There is a long way to go until we achieve the high levels of OST coverage that currently exist in some settings such as the UK and Australia. Data from the last systematic review of intervention coverage among PWID suggested that the worldwide coverage of OST was at best 8%[16], and although many countries have since initiated OST programmes, recent data continue to show inadequate coverage of OST in most settings[17]. This raises the spectre of the potential enormous size of the global prevention gap. For example, adapted results from our previous modelling analysis[15] suggest scaling up OST worldwide could avert between 1 and 2 million HCV infections over the next 10 years if it was scaled up from less than 10% to 50% coverage (8 million) of all PWID. Although these calculations warrant more detailed modelling to capture the heterogeneities in different epidemics, they nonetheless highlight the substantial potential prevention benefit of scaling up OST.

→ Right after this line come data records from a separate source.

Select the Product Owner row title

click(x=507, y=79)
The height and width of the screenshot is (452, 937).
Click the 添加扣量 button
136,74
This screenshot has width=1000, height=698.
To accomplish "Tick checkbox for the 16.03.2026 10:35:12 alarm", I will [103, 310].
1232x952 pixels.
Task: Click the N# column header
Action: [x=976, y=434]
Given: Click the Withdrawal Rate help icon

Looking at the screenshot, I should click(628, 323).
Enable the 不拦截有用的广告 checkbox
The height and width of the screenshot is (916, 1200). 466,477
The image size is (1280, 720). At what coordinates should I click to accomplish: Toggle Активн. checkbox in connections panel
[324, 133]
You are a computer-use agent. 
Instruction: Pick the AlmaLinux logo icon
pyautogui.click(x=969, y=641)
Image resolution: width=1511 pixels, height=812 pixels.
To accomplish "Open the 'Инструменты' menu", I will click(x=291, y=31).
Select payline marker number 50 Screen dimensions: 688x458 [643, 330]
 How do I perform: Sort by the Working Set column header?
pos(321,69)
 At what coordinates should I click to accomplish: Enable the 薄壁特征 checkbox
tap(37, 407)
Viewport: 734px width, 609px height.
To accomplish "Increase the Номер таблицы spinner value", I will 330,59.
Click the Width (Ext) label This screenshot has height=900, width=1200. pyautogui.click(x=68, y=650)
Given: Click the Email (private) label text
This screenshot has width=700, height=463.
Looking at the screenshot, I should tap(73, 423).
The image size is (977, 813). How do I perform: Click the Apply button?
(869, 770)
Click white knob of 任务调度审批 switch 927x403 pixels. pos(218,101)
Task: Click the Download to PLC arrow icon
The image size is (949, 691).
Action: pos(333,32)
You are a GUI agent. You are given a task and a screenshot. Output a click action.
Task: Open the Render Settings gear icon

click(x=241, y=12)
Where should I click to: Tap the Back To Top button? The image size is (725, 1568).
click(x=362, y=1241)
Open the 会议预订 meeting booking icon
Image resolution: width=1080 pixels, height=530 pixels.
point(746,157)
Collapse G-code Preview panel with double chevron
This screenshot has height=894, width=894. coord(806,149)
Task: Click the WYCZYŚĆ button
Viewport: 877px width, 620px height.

It is important to note, however, that although recent results suggest that OST is an essential component of any future HCV prevention strategy, it is not the only answer to HCV prevention. HCV prevalence remains persistently high in many countries despite high coverage of OST and needle and syringe distribution. It is likely that only by also scaling up antiviral treatment and prophylactic vaccine development for HCV that prevalence can be significantly reduced[18, 19].